Note that the Shitty Price Hypothesis negates this last assumption: dealers will set prices so they can exit their positions quickly.

Liquidity measures are conceptually based, and hence, more direct proxies for measuring liquidity, and require transaction information for their computation. However, the level of detail concerning the required information set varies considerably across measures. The liquidity measure that uses the most detailed information and, thus, serves as our benchmark measure, is the round-trip cost measure, which can be computed only if the traded prices and volumes can be linked to the individual dealer; see, e.g., Goldstein et al. (2007). It is defined as the price difference, for a given dealer, between buying (selling) a certain amount of a security and selling (buying) the same amount of this security, within a particular time period, e.g., one day. Thus, it is assumed that in a “round-trip” trade, the price is not affected by changes in the fundamentals during this period. Following the literature, the round-trip trade may either consist of a single trade or a sequence of trades, which are of equal size in aggregate, on each side. The effective bid-ask spread, proposed by Hong and Warga (2000), can be computed when there is information about trade direction available.

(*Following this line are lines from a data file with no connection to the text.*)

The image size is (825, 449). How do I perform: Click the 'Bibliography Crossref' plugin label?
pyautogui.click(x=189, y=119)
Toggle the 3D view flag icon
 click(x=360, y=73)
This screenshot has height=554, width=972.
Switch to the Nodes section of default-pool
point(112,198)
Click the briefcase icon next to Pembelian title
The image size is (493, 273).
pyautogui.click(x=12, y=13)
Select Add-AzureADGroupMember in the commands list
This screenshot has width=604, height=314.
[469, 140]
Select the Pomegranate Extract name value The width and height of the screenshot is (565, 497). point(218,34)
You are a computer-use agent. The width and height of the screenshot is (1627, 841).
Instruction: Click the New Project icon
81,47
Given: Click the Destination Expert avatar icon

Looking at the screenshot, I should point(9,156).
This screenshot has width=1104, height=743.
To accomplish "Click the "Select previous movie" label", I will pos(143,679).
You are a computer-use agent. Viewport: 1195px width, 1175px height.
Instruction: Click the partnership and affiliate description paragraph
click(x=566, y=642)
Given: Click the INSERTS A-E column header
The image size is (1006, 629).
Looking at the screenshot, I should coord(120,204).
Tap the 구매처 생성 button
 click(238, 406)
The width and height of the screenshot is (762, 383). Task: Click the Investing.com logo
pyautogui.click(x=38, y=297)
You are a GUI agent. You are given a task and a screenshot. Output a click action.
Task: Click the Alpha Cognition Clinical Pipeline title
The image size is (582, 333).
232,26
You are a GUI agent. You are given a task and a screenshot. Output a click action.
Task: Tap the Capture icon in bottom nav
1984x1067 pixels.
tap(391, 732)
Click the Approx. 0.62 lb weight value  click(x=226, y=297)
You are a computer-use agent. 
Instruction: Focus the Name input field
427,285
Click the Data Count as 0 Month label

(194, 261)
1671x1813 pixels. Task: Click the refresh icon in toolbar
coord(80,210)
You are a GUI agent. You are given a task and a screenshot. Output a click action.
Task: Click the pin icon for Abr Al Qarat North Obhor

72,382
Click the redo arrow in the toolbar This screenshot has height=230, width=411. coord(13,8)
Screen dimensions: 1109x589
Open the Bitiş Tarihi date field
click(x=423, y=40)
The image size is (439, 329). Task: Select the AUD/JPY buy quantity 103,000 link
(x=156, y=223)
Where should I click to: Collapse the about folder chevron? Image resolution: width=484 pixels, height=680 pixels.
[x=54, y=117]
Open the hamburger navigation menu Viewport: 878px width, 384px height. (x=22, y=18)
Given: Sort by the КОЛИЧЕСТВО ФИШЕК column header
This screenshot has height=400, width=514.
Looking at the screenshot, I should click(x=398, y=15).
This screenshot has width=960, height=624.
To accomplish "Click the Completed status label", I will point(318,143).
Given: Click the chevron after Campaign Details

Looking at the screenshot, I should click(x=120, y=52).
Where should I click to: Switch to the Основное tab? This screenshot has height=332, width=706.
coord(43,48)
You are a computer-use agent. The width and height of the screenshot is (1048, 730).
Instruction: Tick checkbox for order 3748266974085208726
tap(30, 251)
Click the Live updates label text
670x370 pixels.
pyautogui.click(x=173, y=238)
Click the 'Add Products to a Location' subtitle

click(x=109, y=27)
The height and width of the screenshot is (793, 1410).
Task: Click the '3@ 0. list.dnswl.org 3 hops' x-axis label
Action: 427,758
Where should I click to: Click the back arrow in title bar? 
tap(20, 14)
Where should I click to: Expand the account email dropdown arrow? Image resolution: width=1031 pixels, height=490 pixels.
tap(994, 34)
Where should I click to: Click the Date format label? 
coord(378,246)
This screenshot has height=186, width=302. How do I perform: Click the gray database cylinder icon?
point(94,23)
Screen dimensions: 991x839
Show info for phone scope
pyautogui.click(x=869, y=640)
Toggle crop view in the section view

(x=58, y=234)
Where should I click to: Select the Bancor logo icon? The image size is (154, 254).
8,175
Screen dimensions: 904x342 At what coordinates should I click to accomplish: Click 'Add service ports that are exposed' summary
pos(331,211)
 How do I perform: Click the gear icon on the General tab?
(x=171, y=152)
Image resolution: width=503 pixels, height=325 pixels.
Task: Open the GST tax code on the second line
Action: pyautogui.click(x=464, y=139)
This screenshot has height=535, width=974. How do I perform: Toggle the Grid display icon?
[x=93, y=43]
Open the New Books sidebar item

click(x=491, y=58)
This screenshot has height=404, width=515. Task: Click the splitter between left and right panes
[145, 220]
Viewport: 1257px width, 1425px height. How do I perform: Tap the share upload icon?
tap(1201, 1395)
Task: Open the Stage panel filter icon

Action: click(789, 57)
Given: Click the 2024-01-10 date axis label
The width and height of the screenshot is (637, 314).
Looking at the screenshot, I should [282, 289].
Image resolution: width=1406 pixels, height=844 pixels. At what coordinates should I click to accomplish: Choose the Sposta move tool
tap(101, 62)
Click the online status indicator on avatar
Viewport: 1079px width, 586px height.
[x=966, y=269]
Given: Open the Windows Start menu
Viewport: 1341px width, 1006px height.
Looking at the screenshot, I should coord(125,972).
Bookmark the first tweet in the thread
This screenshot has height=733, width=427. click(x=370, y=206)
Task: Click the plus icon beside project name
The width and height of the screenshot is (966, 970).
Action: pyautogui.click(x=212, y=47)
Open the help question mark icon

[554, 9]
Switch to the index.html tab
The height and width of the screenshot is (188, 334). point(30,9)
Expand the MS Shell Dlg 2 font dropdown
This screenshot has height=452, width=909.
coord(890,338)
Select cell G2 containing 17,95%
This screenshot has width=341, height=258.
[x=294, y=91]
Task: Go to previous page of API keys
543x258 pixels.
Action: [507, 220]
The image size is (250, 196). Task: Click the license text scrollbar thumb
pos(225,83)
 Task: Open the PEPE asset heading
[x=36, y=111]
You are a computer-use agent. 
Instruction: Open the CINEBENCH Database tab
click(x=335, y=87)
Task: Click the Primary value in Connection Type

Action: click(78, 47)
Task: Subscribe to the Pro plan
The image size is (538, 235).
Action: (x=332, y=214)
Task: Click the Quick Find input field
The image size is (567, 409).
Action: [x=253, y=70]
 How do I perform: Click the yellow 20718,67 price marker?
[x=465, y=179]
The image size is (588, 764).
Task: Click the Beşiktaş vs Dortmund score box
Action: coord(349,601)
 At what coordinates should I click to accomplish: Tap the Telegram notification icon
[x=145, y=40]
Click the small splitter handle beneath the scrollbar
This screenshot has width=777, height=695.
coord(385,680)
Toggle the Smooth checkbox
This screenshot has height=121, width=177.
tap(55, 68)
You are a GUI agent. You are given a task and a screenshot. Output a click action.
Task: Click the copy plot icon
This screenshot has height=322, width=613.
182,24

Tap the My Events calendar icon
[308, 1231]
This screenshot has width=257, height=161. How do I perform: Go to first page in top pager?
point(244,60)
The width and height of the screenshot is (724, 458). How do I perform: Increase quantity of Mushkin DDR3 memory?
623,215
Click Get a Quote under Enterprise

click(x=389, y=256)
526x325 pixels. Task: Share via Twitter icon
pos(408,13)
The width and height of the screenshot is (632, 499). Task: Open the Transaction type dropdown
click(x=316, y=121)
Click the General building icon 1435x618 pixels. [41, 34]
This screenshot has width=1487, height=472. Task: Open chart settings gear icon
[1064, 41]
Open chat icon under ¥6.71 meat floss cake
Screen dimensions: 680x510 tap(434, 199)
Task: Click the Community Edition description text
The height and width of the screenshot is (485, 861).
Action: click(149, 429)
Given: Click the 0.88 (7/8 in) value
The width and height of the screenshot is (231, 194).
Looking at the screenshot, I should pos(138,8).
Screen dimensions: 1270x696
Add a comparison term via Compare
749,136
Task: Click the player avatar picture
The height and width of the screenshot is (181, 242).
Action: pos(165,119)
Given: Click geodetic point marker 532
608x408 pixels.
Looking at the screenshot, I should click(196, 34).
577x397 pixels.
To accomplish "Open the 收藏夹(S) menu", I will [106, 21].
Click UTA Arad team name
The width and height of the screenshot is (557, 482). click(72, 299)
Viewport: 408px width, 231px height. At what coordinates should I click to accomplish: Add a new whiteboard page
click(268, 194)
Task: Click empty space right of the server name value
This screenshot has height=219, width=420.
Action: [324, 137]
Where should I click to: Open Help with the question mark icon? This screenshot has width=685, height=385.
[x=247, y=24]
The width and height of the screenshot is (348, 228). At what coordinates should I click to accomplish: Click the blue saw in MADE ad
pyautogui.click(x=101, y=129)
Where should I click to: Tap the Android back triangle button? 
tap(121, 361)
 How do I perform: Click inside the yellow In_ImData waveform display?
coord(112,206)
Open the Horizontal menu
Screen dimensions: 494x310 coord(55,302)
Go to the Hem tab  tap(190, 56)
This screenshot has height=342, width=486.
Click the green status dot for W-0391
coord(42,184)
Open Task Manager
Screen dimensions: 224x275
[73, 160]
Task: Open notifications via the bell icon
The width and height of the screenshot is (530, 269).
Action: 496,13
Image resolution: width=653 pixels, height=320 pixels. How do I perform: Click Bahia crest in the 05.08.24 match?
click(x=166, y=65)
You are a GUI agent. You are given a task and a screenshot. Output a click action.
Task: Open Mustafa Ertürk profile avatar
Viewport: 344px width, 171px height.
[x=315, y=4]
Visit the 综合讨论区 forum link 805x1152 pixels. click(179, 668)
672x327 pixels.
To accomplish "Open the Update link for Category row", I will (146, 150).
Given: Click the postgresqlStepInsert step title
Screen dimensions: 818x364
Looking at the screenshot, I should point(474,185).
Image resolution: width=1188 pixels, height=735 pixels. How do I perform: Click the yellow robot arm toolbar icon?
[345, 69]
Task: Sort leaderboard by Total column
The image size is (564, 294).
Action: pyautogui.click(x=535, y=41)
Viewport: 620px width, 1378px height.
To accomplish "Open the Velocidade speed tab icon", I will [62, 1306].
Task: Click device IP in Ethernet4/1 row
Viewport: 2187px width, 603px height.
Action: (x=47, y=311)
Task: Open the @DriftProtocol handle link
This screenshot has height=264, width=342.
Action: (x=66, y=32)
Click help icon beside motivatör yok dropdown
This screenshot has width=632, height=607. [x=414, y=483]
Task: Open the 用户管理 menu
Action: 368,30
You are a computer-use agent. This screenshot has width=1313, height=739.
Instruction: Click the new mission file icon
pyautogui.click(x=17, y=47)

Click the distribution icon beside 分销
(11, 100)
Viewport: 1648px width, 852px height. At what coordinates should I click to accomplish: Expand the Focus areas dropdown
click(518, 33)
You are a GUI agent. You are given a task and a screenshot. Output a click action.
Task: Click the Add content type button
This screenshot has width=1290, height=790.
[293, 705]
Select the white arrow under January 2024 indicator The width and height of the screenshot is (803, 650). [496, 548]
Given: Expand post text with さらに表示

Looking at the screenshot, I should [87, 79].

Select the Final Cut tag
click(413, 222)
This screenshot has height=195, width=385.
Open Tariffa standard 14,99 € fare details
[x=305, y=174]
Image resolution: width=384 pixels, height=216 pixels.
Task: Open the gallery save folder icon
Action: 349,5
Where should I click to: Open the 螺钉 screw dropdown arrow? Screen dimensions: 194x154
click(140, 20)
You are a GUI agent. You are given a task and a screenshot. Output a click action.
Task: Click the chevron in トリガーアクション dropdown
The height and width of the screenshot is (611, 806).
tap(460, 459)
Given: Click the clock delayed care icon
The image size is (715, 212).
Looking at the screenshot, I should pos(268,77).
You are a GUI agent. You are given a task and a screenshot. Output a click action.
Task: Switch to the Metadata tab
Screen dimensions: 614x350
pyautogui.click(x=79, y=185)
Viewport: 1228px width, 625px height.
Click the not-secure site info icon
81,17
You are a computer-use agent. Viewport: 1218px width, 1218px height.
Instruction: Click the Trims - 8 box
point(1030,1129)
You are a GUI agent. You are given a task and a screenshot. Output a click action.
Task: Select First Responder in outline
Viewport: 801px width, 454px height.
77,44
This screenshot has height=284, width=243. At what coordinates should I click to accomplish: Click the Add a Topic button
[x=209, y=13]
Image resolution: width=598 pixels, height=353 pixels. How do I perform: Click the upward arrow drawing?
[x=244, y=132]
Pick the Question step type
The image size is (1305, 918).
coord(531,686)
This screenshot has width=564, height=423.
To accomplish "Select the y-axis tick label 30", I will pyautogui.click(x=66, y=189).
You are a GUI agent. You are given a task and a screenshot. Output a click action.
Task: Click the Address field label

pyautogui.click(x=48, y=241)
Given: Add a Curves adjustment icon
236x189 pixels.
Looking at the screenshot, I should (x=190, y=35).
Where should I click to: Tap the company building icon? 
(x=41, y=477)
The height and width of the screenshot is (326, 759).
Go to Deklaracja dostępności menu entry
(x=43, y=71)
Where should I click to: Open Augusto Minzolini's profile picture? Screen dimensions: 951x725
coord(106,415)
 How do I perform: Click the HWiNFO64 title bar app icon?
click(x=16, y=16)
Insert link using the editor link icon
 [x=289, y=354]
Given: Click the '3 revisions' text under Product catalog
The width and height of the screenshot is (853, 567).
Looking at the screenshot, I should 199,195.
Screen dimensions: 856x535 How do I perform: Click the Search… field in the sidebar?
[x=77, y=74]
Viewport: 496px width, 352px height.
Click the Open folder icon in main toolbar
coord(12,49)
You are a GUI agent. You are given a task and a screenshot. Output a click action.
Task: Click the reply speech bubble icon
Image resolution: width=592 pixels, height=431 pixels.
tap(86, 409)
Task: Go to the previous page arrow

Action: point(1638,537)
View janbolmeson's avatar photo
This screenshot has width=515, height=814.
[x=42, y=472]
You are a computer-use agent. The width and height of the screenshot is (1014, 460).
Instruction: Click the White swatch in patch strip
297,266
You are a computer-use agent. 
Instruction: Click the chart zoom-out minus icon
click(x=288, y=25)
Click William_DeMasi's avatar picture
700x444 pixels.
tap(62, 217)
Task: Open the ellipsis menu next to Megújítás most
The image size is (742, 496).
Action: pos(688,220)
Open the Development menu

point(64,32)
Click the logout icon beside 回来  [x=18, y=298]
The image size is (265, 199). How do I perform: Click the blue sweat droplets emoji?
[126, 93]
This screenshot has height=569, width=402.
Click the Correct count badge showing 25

The effective bid-ask spread is then defined as the difference between the daily average sell and buy prices (relative to the mid-price).

Many other liquidity measures use only the price and/or volume of each transaction, without relying on dealer-specific or buy/sell-side information. A well-known metric proposed by Amihud (2002), and conceptually based on Kyle (1985), is the Amihud measure. It was originally designed for exchange-traded equity markets, but has also become popular for measuring liquidity in OTC markets. It measures the price impact of trades on a particular day, i.e., it is the ratio of the absolute
price change measured as a return, to the trade volume given in US dollars. A larger Amihud measure implies that trading a financial instrument causes its price to move more in response to a given volume of trading and, in turn, reflects lower liquidity. An alternative method for measuring the bid-ask spread is the imputed round-trip cost, introduced by Feldhutter (2012). The idea here is to identify round-trip trades, which are assumed to consist of two or three trades on a given day with exactly the same traded volume. This likely represents the sale and purchase of an asset via one or more dealers to others in smaller trades. Thus, the dealer identity is not employed in this matching procedure; rather, differences between the prices paid for small trades, and those paid for large trades, based on overall identical volumes, are used as the measure. The price dispersion measure is a new liquidity metric recently introduced for the OTC market by Jankowitsch et al. (2011). This measure is based on the dispersion of traded prices around the market-wide consensus valuation, and is derived from a market microstructure model with inventory and search costs. A low dispersion around this valuation indicates that the nancial instrument can be bought for a price close to its fair value and, therefore, represents low trading costs and high liquidity, whereas a high dispersion implies high transaction costs and hence low liquidity. The price dispersion measure is defined as the root mean squared difference between the traded prices and the average price, the latter being a proxy for the respective market valuation.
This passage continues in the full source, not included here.